> _DOCUMENT EXCERPT_
PHP Overview: Review Questions

Self-Study & Discussion

These questions cover the 5 sections of the PHP overview and are organized into 3 topic clusters. No answers are provided — the goal is to test your understanding of PHP's execution model, its syntax and superglobals, and how it fits into the server-side ecosystem.

The questions mix conceptual understanding, technical reasoning, and cross-reference connections to other overviews.

Cluster 1: Language Identity & Execution Model (Sections 1–2)

  1. The overview states PHP's defining characteristic is that "it's designed to be embedded directly in HTML." Using the code example (<?php echo date('H:i:s'); ?>), explain how the server processes PHP blocks. What does the browser actually receive? Why does the overview call PHP "a templating language as much as a programming language"?
  2. The mod_php diagram shows four steps: Read, Parse, Execute, Generate HTML output. Trace a request for /index.php through this flow. What role does Apache play? What role does the PHP interpreter play? How does this differ from a Node.js server handling the same request?
  3. The overview states "Each PHP request starts fresh. Variables don't persist between requests." Explain what this means for a shopping cart application. How does the overview say you solve this problem ("that's what sessions and databases are for")? How does this relate to the State Management overview's discussion of statelessness?
  4. The overview mentions two ways PHP runs: "as an Apache module (mod_php) or via PHP-FPM (FastCGI Process Manager)." The diagram shows mod_php with PHP inside Apache. What is the significance of PHP running inside the web server rather than being the web server? Compare this to the Node.js overview's statement that "Node.js IS the server."
  5. The overview says "The server processes the <?php ... ?> blocks, replacing them with their output." What happens if a PHP file contains no <?php tags — just plain HTML? What does this tell you about PHP's relationship with HTML? Why is this different from how Node.js generates HTML output?

Cluster 2: Why PHP & Market Position (Section 3)

  1. The overview cites three statistics: "~77% of websites with a known server-side language use PHP," "WordPress (43% of all websites) is built on PHP," and "Wikipedia, Facebook (originally)" use PHP. What does this market dominance tell you about PHP's strengths? Why hasn't Node.js or Python displaced it despite being newer?
  2. The overview lists four reasons PHP is excellent for learning server-side concepts: URL-to-file mapping, superglobals, built-in sessions, and no build step. For each, explain what it means and why it lowers the learning barrier compared to Node.js (where routing is code, request data is on req objects, sessions need middleware, and you need npm install).
  3. The overview mentions "Easy deployment: Just upload .php files." Compare this to deploying a Node.js application (which requires npm install, node app.js, and a process manager). Why is PHP's deployment model simpler? What trade-off does this simplicity involve?
  4. The overview says PHP makes "the connection between URL and file clear (/cart.phpcart.php)." How does Apache's mod_php achieve this mapping automatically? How does the URL overview's discussion of URL structure relate? Why don't Node.js/Express applications have this automatic mapping?

> _RECORD EXTRACTS_
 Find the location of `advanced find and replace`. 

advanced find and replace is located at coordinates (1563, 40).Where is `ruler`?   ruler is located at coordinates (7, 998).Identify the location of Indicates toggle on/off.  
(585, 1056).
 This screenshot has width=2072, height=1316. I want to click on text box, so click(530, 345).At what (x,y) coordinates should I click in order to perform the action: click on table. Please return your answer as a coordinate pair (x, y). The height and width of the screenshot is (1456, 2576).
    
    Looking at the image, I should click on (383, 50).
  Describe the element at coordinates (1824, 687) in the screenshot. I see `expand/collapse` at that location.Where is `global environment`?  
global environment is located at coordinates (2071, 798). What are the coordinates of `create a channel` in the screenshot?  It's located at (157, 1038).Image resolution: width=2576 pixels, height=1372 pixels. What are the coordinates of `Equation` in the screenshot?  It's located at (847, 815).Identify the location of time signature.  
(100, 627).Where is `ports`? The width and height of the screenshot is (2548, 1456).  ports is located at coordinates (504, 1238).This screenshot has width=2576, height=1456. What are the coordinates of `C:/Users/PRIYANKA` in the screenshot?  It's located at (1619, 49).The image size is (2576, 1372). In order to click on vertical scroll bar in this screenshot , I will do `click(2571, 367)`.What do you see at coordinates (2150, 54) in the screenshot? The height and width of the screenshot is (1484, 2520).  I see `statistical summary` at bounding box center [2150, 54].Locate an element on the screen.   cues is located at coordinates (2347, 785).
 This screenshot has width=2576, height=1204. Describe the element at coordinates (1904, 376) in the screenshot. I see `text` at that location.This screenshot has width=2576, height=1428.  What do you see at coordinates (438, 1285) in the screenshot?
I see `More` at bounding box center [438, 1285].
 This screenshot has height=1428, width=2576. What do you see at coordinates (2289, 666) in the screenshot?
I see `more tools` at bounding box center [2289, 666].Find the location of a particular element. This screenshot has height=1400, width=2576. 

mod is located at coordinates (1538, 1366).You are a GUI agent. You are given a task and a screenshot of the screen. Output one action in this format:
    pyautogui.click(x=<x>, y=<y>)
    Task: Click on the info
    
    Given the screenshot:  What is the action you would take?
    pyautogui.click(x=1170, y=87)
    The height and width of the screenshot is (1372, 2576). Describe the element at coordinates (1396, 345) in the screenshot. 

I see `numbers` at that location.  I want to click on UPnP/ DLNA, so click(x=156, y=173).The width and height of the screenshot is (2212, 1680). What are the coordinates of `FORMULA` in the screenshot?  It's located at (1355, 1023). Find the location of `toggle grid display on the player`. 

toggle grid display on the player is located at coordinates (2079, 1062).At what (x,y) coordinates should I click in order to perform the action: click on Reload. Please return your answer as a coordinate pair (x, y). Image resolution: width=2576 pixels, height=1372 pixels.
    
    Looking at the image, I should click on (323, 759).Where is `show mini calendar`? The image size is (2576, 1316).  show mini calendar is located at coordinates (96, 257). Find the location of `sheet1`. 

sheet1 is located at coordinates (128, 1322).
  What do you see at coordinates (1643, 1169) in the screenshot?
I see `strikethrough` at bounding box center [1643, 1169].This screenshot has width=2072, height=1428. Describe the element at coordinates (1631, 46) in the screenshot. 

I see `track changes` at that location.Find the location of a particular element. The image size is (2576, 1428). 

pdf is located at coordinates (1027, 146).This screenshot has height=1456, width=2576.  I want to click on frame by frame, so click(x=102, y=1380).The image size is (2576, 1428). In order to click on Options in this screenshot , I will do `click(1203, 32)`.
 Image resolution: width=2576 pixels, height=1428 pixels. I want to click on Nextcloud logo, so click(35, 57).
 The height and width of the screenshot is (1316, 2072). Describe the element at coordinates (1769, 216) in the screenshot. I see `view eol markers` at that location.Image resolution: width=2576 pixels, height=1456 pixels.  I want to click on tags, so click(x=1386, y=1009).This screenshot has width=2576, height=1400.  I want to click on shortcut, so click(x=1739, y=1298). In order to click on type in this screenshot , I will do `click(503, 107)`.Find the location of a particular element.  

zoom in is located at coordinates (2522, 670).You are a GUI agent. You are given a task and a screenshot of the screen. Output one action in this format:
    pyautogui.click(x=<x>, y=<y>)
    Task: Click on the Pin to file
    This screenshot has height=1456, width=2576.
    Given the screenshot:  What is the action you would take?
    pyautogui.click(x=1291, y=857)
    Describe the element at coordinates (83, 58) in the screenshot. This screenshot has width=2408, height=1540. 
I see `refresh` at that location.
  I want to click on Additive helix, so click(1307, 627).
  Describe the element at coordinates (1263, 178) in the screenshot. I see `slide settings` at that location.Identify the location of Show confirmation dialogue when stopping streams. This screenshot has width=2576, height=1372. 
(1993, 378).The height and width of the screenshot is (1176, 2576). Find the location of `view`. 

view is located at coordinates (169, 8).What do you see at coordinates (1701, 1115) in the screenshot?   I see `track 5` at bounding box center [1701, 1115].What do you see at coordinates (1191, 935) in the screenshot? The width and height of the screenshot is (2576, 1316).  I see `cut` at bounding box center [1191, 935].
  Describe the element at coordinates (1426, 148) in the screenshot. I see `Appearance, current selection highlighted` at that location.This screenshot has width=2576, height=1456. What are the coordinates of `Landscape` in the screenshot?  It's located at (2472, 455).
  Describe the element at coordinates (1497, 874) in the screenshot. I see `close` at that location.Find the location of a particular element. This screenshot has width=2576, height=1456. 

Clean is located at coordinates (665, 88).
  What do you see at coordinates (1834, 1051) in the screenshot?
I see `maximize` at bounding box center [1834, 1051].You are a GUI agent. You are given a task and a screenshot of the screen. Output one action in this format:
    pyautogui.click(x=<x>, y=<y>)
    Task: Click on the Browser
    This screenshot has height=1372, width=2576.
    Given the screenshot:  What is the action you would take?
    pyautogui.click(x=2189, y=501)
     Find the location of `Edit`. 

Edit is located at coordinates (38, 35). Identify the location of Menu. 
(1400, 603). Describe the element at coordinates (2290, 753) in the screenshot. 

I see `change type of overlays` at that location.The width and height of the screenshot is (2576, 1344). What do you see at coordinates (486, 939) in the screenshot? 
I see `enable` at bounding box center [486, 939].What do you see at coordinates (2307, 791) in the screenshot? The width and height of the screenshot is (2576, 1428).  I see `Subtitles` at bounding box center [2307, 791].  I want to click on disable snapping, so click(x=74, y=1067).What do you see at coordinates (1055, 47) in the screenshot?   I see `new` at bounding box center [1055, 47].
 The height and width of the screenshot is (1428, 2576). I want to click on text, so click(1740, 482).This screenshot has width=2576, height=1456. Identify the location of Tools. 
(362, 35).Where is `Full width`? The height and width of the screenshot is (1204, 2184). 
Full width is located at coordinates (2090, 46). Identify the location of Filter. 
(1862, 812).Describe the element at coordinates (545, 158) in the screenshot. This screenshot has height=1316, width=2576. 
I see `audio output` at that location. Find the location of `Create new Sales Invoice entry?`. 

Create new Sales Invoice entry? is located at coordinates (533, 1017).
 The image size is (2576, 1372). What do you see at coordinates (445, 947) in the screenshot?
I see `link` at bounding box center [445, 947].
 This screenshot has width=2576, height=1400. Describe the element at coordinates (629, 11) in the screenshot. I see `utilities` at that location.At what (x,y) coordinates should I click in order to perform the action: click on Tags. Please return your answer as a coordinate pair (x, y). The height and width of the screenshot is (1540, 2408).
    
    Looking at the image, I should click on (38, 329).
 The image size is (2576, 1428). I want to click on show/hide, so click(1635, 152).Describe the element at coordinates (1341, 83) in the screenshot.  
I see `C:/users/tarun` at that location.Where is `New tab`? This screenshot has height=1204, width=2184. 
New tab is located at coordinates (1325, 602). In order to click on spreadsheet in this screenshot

> _WORK INSTRUCTION_
According to the PHP review questions, what share of websites with a known server-side language use PHP?

> _EXERCISE OUTPUT_
About 77%.